After completing a degree in policy and economics and going on to study fashion design at Vancouver’s Blanche Macdonald Centre, Toronto-based designer Hilary MacMillan debuted her eponymous womenswear collection for Spring/Summer 2014 at fashion week in Toronto.
Since then, MacMillan’s designs have been featured in countless magazine editorials and embraced by celebrities and on-screen personalities including Kim Cattrall and Liz Trinnear. The line currently retails at a number of independent boutiques in North America, select Hudson’s Bay stores across Canada, and at hilarymacmillan.com.
Portrait photography by Ted Belton.
Ahead of her much-anticipated Spring/Summer 2020 runway show during Toronto Fashion Week, we caught up with MacMillan to talk about the Canadian fashion community, taking her collection vegan, and the extended sizes she will be offering next season.
What do you love most about being a designer in Canada?
The community has been one of the biggest benefits [of being a designer here]. We’re small, and most people know each other; we all work creatively together. I find there’s a lot of support among designers, PR companies and brands. Everyone wants to see each other do well.
What have been some of the highlights for you since launching your label?
Showing at fashion week in Toronto was big accomplishment in my life. I used to go to a lot of shows and hear about them, so it was really cool to actually be able to show there. And then you get feedback right away from people based on what you show.
Another big one was when the Collections did a collaboration with Hudson’s Bay, which picked us up as a stockist. It was a huge moment to work with such an established Canadian business. And then this season, we did another collaboration with Hudson’s Bay and Barbie.
Tell us about making your line vegan.
I was a vegetarian growing up. I became vegan about three years ago and wanted to incorporate that into my collection, but I didn’t want to be hasty about it; I wanted to take my time to figure out sustainable and proper alternatives. In 2016, I transitioned out of using fur, leather and feathers. As of 2019, we’ve transitioned entirely out of silk and wool. It’s been a learning curve and a process over the last couple of years, but we’re completely vegan and cruelty-free now.
Why did you decide to introduce extended sizing with your next collection?
About a year ago, we developed a feminist capsule that’s available year-round. As we were doing marketing and ads for it, [we saw a demand] for extended sizes. It was something I’ve always considered, but as [a designer] you have to choose the right time because cash flow is an issue for every small business.

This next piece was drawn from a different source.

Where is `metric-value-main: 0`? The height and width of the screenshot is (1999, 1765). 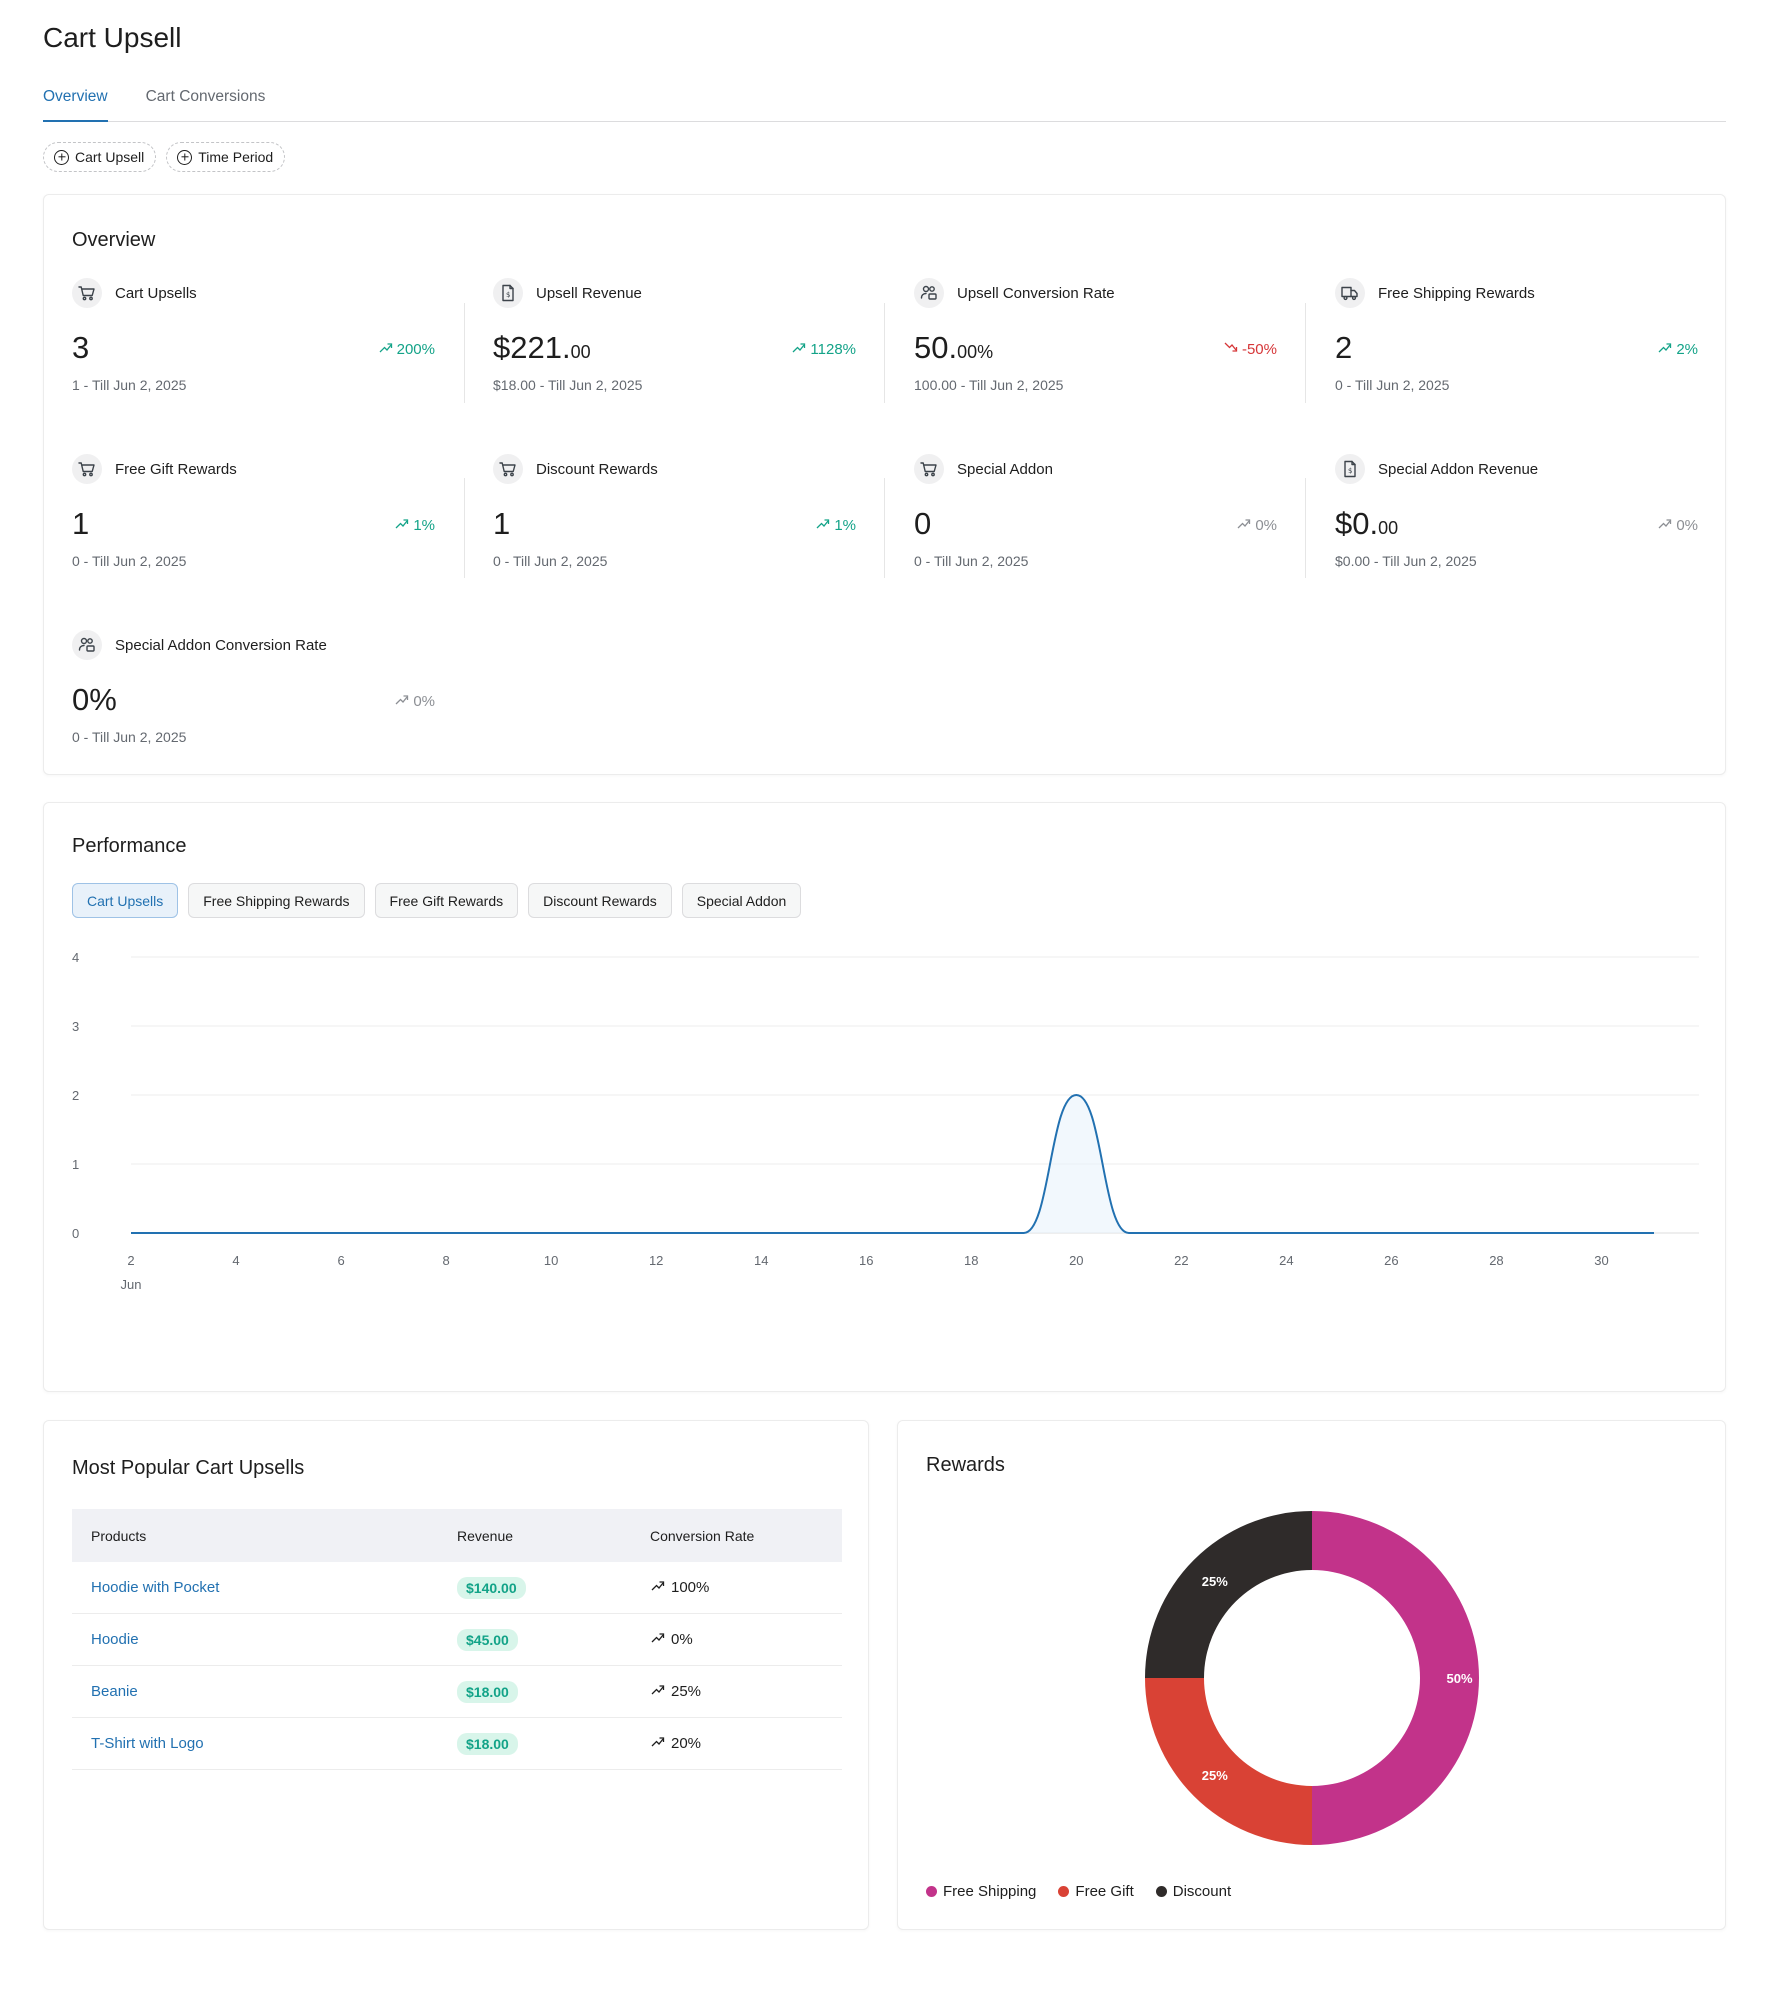 metric-value-main: 0 is located at coordinates (923, 524).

With the capsule, we started to dip our toe into extended sizing, because there’s not so many SKUs and it was a very manageable introduction to it.
The capsule did really well, and we got people requesting more styles of the varsity jackets in extended sizes. So, this year, we’re going to take our seasonal collection for Spring/Summer 2020 and offer 12 looks—about 26 styles—in sizes up to 4X and 22. It’s not a whole new collection; it’s more inclusivity within our current collection. We wanted to offer styles that are fun, fashion-forward and not shapeless. It’s a lot of fitted pieces, transitional items that you can wear to work and then out at night.
Do you have any advice for designers showing at Toronto Fashion Week for the first time?
Scour as much as you can for contacts for people that are wholesalers, retailers and even sales reps, and try to get them to come to your show or get them to come and see your stuff. Because at the end of the day, you actually need to sell your collection to make money.
I also would suggest offering presales and giving people the opportunity to order pieces from your collection early. If someone really loves a piece, they can make a purchase now, and then you know you have a guaranteed order coming up.
Hilary MacMillan will present her Spring/Summer 2020 collection at 8 p.m. on September 3, 2019 during Toronto Fashion Week.